Jaipur army encamped 6 miles away and then pushed a strong detachment of cavalry and infantry to clear the wells in his front. Jaipur army was uninterrupted for 2 days as Thomas further secured his position; but on the 2nd night, he marched out to attack the enemy's main part of the artillery with 2 battalions of infantry each 400 strong, 8 guns and 90 regular cavalry, and detached his third battalion to disperse the advance party engaged in clearing out the wells. He had kept his intentions hidden from Vaman Rao, whose troops were, in point of fact, sleeping when Thomas left the camp. The reason for this secrecy was that if he acquainted the Marathas with his scheme, the enemy Rajputs would eventually hear of it as Vamana Rao's countrymen were quiet unable to hold their own counsel, and the gossip of their camps always reached the ears of the enemy. Thomas, instead, contented himself with a letter for Vamana Rao, explaining his plan of action and requesting Vamana Rao to join him with his cavalry, and leave the infantry to guard the camp.

But as Thomas started his march, one of his tumbrels faced an accident, and its repair caused the delay so much that dawn began to break. Thomas, hence, could not carry out his original plan of surprise attack. And Thomas arrived under the sight of Jaipur main camp, and Jaipur forces assembled under arms and were ready to meet Thomas.

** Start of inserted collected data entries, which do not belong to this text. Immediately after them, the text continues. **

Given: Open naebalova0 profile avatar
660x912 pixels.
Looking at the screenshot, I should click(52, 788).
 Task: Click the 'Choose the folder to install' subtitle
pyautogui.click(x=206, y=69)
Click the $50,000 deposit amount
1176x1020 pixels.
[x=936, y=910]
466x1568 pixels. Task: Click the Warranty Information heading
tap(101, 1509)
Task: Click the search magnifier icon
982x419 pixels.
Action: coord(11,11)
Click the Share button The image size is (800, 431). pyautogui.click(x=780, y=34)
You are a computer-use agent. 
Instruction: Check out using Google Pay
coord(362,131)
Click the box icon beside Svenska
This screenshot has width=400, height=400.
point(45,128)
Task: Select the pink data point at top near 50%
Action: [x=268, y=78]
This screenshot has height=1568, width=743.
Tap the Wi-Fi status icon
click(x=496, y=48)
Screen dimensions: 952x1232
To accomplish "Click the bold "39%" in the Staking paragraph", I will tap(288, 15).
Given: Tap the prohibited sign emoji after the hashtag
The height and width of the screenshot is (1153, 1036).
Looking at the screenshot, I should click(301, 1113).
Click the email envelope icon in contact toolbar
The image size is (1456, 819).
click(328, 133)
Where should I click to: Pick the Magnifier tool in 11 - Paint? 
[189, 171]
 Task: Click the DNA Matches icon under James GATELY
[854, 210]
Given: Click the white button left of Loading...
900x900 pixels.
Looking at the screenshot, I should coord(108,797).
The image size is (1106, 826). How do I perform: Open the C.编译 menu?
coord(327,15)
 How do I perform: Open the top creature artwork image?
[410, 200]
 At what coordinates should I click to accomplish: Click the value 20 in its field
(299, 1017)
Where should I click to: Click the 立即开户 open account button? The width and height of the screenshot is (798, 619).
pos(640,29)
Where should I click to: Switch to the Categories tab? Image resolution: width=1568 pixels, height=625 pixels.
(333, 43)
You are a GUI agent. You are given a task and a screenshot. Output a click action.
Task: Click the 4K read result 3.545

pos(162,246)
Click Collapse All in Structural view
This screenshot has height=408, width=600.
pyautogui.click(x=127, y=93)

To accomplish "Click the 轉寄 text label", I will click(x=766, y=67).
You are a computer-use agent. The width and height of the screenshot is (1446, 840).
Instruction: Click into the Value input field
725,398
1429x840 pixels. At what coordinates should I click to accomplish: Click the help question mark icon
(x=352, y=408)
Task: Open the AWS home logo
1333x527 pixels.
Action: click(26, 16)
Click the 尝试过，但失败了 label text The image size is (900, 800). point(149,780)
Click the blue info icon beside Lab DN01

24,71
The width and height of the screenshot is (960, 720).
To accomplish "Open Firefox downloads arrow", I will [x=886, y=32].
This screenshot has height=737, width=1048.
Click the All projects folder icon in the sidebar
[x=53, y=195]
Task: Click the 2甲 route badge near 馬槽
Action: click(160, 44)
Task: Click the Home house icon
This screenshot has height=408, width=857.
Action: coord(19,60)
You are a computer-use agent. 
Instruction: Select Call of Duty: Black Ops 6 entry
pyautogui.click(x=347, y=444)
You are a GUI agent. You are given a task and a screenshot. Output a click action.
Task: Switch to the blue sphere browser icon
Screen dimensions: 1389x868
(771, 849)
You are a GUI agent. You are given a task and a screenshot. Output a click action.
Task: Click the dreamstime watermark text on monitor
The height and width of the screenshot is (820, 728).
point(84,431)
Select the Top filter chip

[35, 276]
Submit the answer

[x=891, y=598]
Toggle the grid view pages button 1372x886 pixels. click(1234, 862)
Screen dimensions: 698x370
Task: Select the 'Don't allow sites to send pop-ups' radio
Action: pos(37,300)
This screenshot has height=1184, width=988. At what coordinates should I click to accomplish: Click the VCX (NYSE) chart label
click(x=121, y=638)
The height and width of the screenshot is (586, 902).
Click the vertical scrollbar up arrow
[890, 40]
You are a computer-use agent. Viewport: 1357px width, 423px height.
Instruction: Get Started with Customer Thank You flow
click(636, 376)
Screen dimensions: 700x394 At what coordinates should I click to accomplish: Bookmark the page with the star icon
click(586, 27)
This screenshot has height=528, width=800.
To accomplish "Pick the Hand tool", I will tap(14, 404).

Thomas, hence, diverted his attack and advanced against a part at the wells, which numbered about 7000 men. The Rajput resistance was strong, but soon fell back upon their main body after sustaining a considerable loss. Thomas filled the captured wells again and also captured several horses and many heads of cattle and returned to his camp.

Thomas was now determined for a general engagement with the Rajputs, but the Rajputs had already anticipated Thomas's intentions and at daybreak, sallied out in order of battle. Thomas made his way to the battlefield. Thomas was aware that the Marathas could not be relied upon and hence left a battalion of his infantry and 4 six-pounder guns to defend the camp and protect the rear, which would otherwise be open to attack by the Rajputs. The force of Thomas consisted of 800 regular infantry and 200 cavalry. But as soon as they saw the immense Rajput army, they gave themselves up for lost, and left Thomas to fight the battle alone, nor once during the whole day did they afford him any assistance.

==Result==
Rajputs repulsed the Maratha army at Fatehpur and gained a decisive victory.